One node in the discussion of the internet as a new platform is the meme of Google specifically as this platform. The notion gained legs with announcements of Orkut, the social software site affiliated with Google and later touched a nerve with the announcement of Gmail, Google’s online email service. This discussion was kicked off in April 2004 by Rich Skrenta, CEO of Topix.net in a well cited post, The Secret Source of Google’s Power in a post whose comments section is now outgrown the original post
. . . expanded by Jason Kottke in his post, GooOS, the Google Operating System
. . . referenced by Jon Udell in his Strategic Developer column,
. . . and summed up by Tim O’Reilly

Gmail is fascinating to me as a watershed event in the evolution of the internet. In a brilliant Copernican stroke, gmail turns everything on its head, rejecting the personal computer as the center of the computing universe, instead recognizing that applications revolve around the network as the planets revolve around the Sun.
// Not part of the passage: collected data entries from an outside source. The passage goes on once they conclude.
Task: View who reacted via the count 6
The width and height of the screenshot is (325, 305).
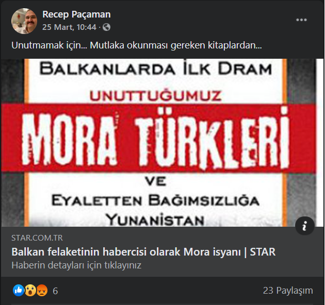Action: coord(55,291)
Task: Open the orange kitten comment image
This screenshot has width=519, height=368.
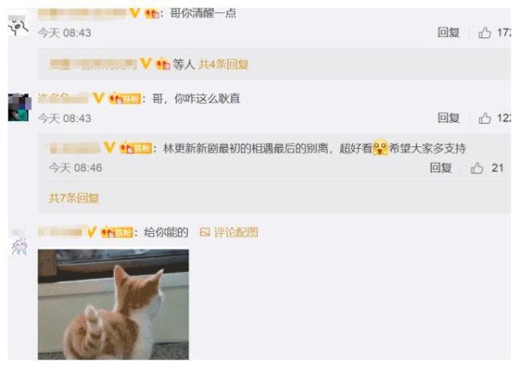Action: coord(113,305)
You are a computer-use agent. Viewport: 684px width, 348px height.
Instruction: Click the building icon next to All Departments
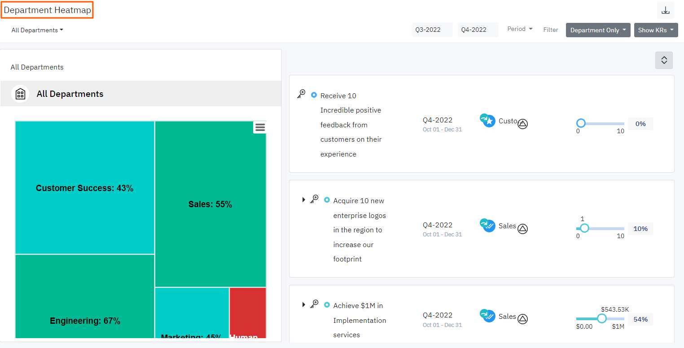20,93
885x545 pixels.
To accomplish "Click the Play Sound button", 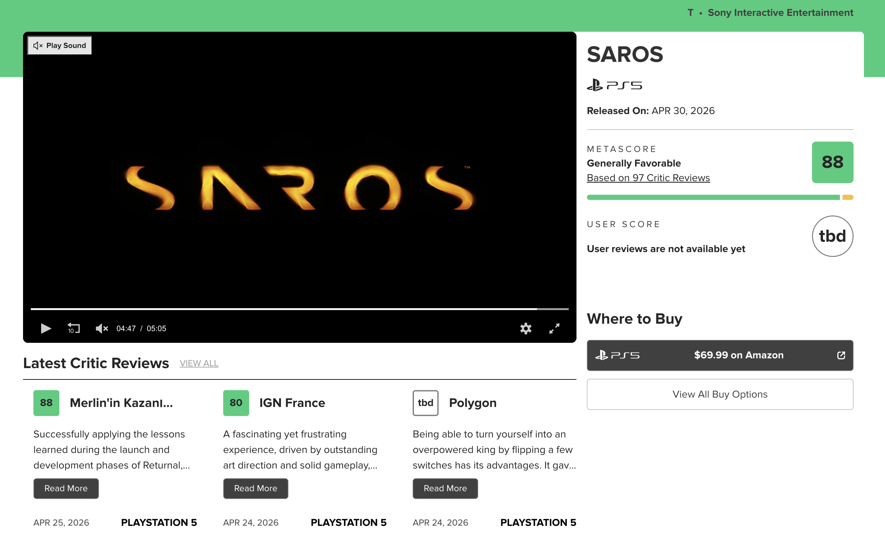I will (60, 45).
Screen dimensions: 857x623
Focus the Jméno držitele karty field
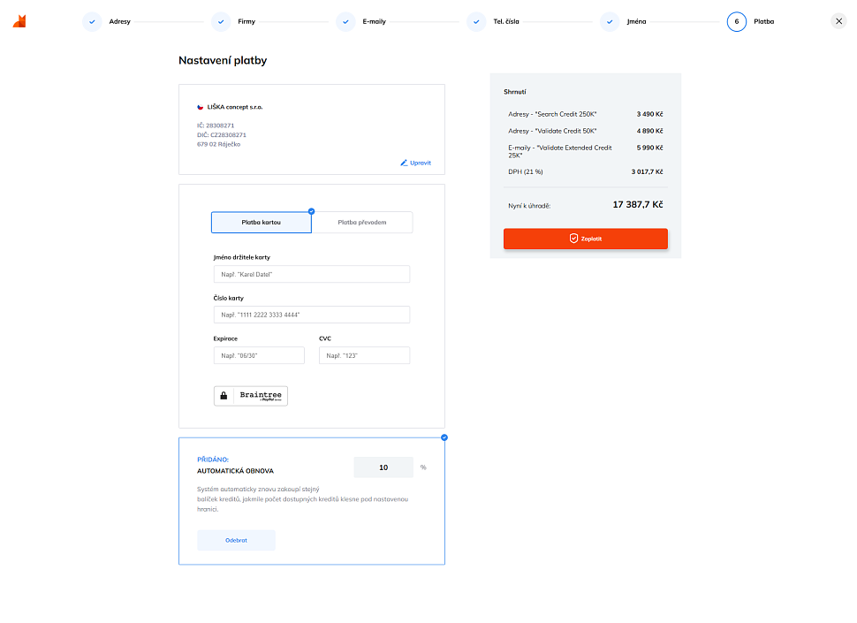tap(312, 275)
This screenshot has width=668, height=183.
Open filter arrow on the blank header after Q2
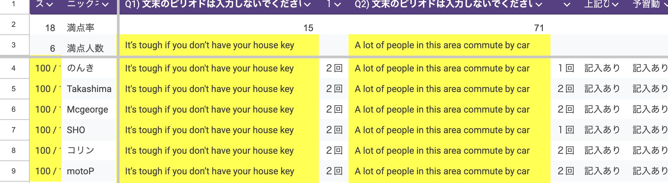point(567,4)
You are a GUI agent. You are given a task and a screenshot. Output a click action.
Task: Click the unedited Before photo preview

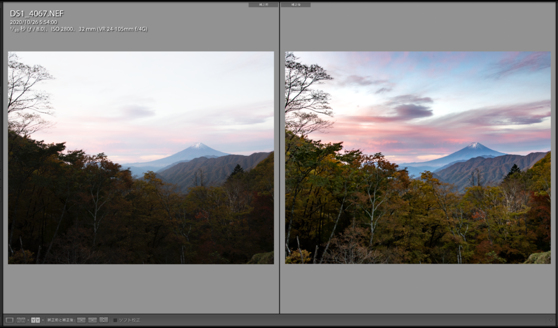141,158
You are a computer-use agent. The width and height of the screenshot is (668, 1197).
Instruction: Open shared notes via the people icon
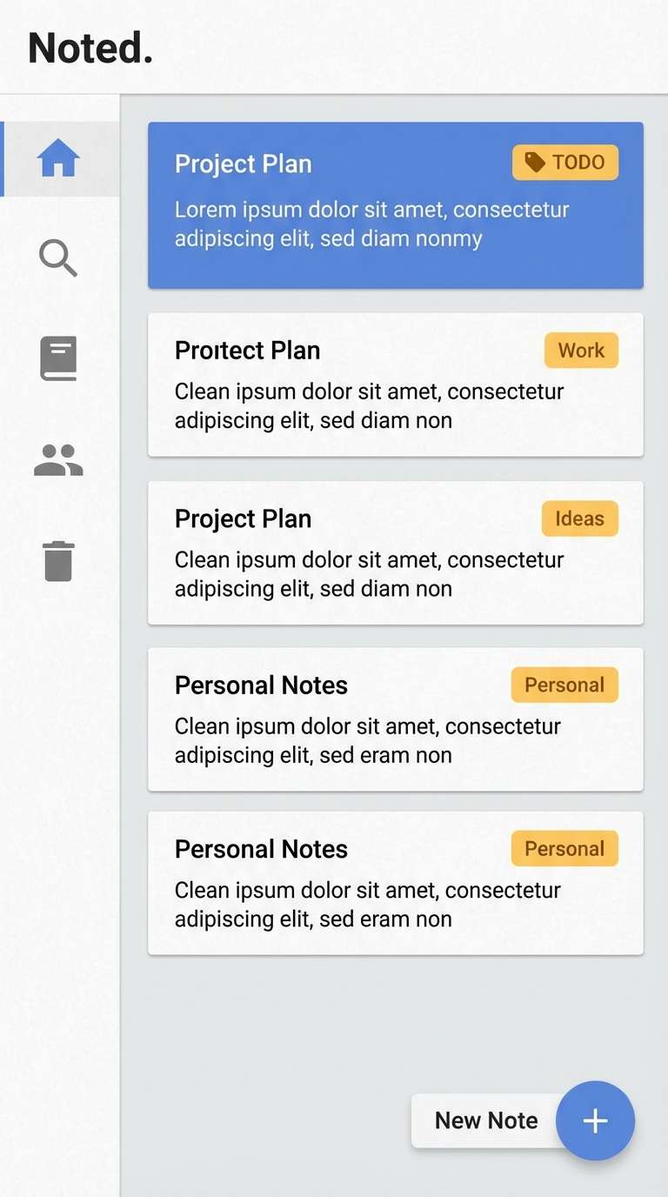[57, 460]
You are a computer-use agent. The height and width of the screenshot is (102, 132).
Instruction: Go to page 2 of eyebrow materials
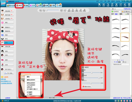tap(119, 60)
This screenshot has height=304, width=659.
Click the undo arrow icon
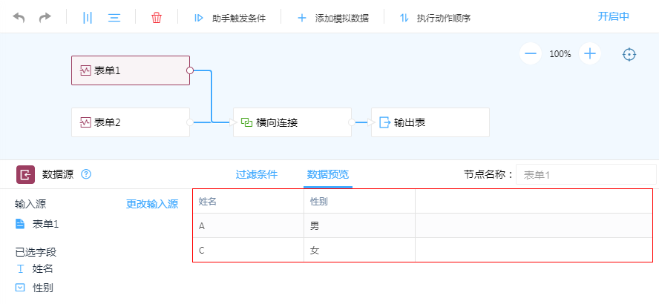[x=19, y=17]
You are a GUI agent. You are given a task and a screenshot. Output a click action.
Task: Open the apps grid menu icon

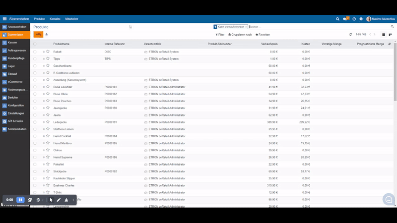(x=5, y=19)
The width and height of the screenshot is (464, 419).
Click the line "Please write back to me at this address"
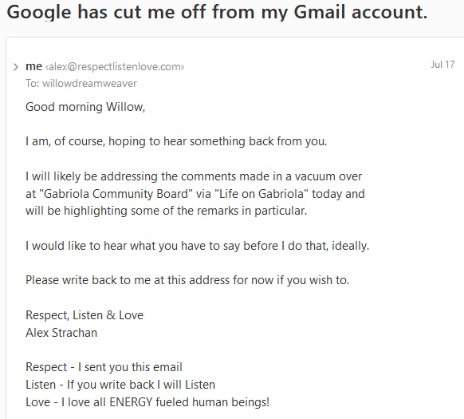coord(187,280)
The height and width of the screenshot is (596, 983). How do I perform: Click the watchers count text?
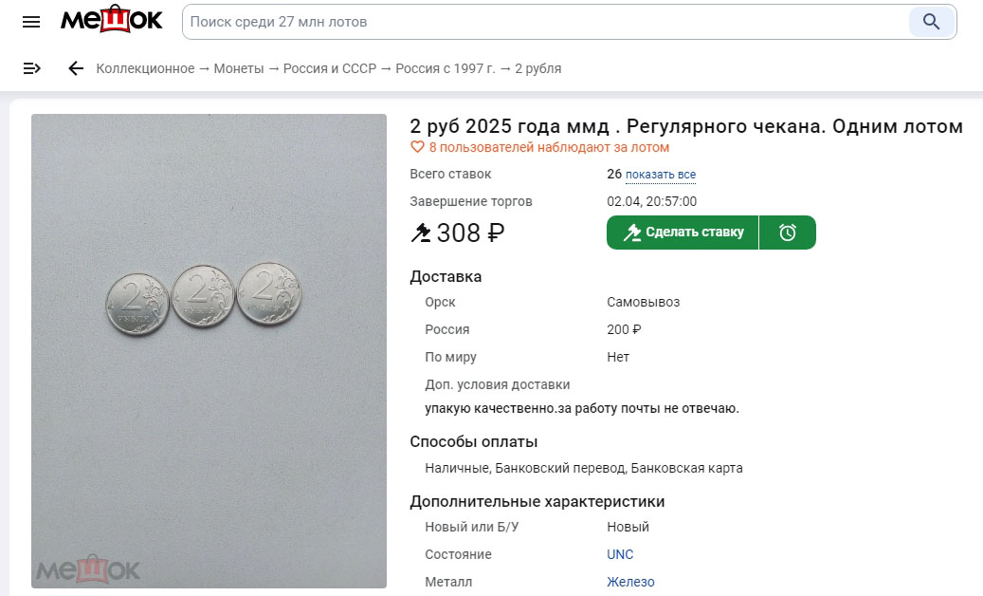549,147
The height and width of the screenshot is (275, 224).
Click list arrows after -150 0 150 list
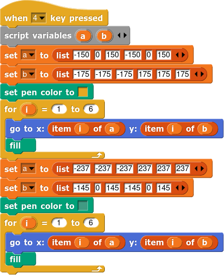pyautogui.click(x=180, y=55)
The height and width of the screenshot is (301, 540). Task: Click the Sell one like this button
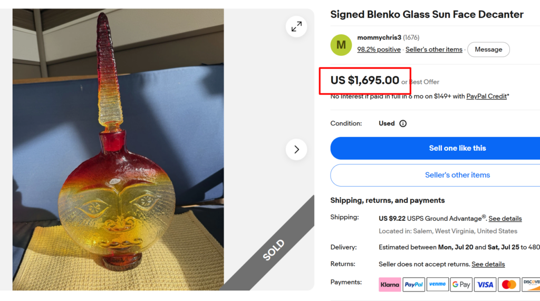[x=435, y=148]
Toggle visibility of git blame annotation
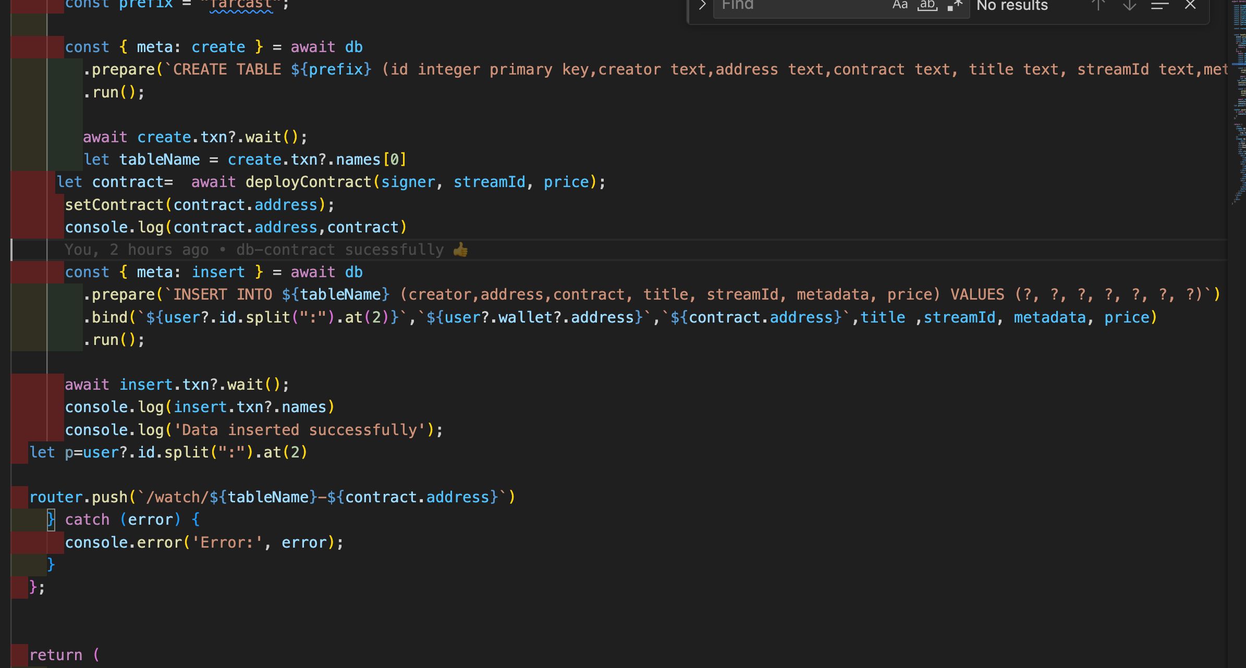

But Google and gmail go even further, showing that once internet apps truly get to scale, they’ll make the network itself disappear into the universal virtual computer, the internet as operating system.

Jon Udell later extends his musings in a later column,

The gigabyte slice of the Google file system available to Gmail beta testers will, in many cases, surpass the testers’ own corporate disk quotas for email.

Put that way, one can begin to see a world where the Google index is the broader file systems that points to “things out there” where our email, web pages, and social networks are all inputs into that file system. Jon goes on to explain this world where Google owned the operating system and what such a unified file system that continually indexes everything on your local PC could do:

Bayesian categorization: My SpamBayes-enhanced e-mail program learns continuously about what I do and don’t find interesting, and helps me organize messages accordingly. A systemwide agent that’s always building categorized views of all your content would be a great way to burn idle CPU cycles.

Context reassembly: When writing a report, you’re likely to refer to a spreadsheet, visit some Web pages, and engage in an IM chat. Using its indexed and searchable event stream, the system would restore this context when you later read or edited the document. Think browser history on steroids.

Screen pops: When you receive an e-mail, IM, or phone call, the history of your interaction with that person would pop up on your screen. The message itself could be used to automatically refine the query.

I guess I’m ok with this, so long as it’s not trying to sell me ads based on its findings!